One full-page colour plate (pictured) illustrated a range of puddings, showing jelly, raspberry cream, a centre dish piled high with fruits, a trifle, and an ornamental flowerpot containing a strawberry plant.
Another full-page colour plate (pictured) showed a variety of fruits including apricots, white and black cherries, white, red, and black currants, a melon, strawberries, and varieties of plums, all piled high on circular dishes or fruit stands.
Influence and legacy
Contemporary
The preface of Wilhelmina Rawson's Queensland Cookery and Poultry Book (1878), published in Australia, observes that: "Mrs. Lance Rawson's Cookery Book ... is written entirely for the Colonies, and for the middle classes, and for those people who cannot afford to buy a Mrs. Beeton or a Warne, but who can afford the three shillings for this."
The Oxford English Dictionary recognised that, by the 1890s, Beeton's name "was adopted as a term for an authority on all things domestic and culinary". The Robert Mondavi Institute for Wine and Food Science observed that "it was probably found in more homes than any other cookery book, and [was probably] the most often consulted, in the years 1875 to 1914".
A chapter of Sir Arthur Conan Doyle's novel A Duet, with an Occasional Chorus (1899) is entitled, "Concerning Mrs. Beeton"; a character declares: "Mrs. Beeton must have been the finest housekeeper in the world, therefore Mr. Beeton must have been the happiest and most comfortable man".
Modern
Mrs. Beeton has been described as "the grandmother of modern domestic goddesses", like Nigella Lawson and Delia Smith, who saw, as Beeton did, the need to provide reassuring advice on culinary matters for the British middle classes. However, while Lawson and Smith "insist that cooking can be easy, fun and uncomplicated", Beeton "acknowledges the labour and skill required to cook well".
The food writer and chef Gerard Baker tested and revised 220 of Beeton's recipes, and published the result as Mrs. Beeton: How To Cook (2011).

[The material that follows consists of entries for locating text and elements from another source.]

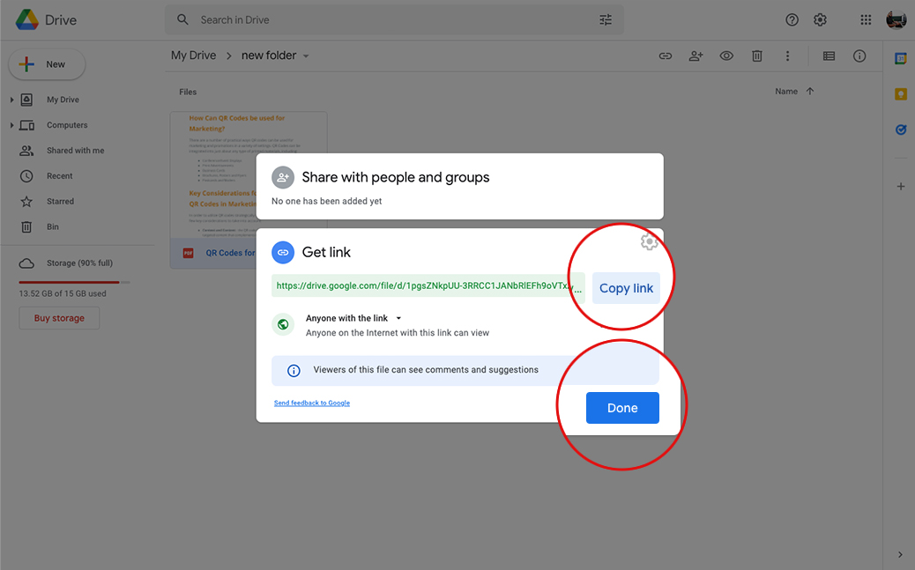Open the new folder breadcrumb dropdown
Image resolution: width=915 pixels, height=570 pixels.
[306, 56]
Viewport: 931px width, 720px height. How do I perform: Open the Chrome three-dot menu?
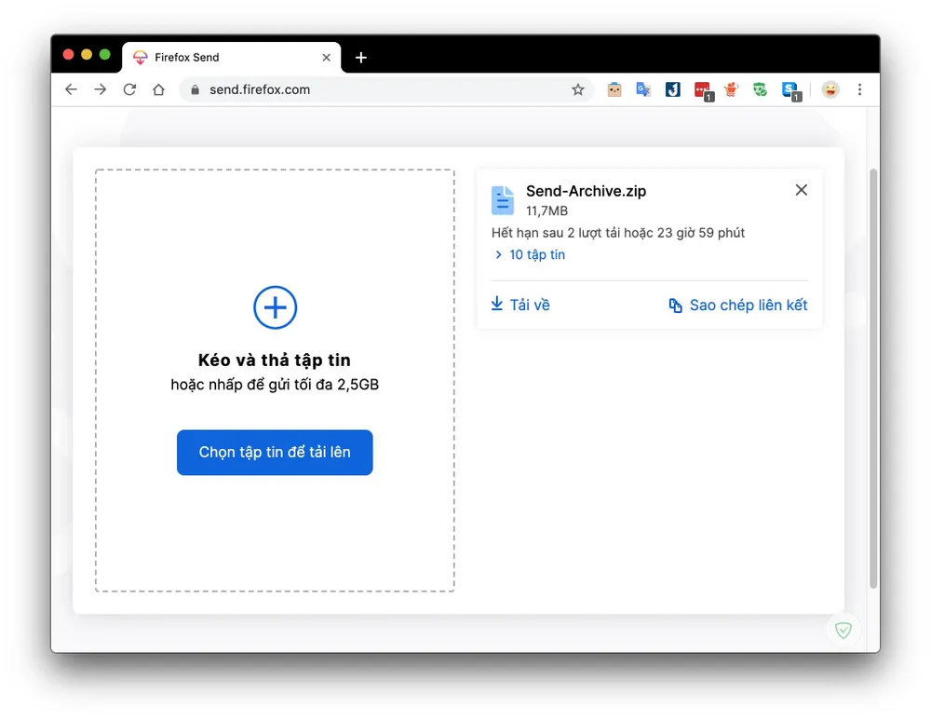click(x=859, y=89)
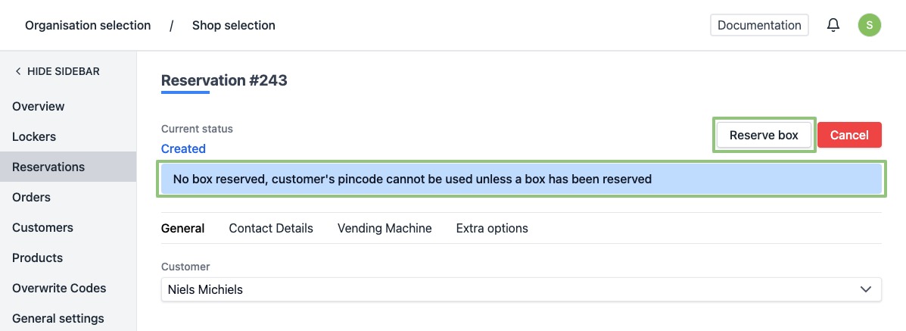Select the General tab

coord(182,228)
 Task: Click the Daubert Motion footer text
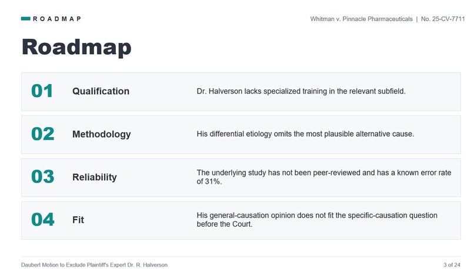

For the book's 150th anniversary in 2011, the Royal Society of Chemistry planned to feature one of Beeton's recipes. Due to the financial climate at the time in wake of the Great Recession, the Society selected Beeton's toast sandwich, a dish that Beeton included to cater to the less well-off.
In 2012 the food economist for the British television period drama Downton Abbey described Beeton's book as an "important guide" for the food served in the series.
During Season 1 Episode 2 from 2019 of Good Omens, a Victorian style hardback book is used as a prop by the archangel Gabriel (played by Jon Hamm) as he visits the angel Aziraphale (played by Michael Sheen) at his book shop, and the binding is displayed at 1:17 into the episode. While the title of the episode is referring to a different book, the close-up shot of the binding and the width make it clear to the viewer that Jon Hamm's character is holding the 2,000-page full text, with "Modern Edition" added below the title on the spine.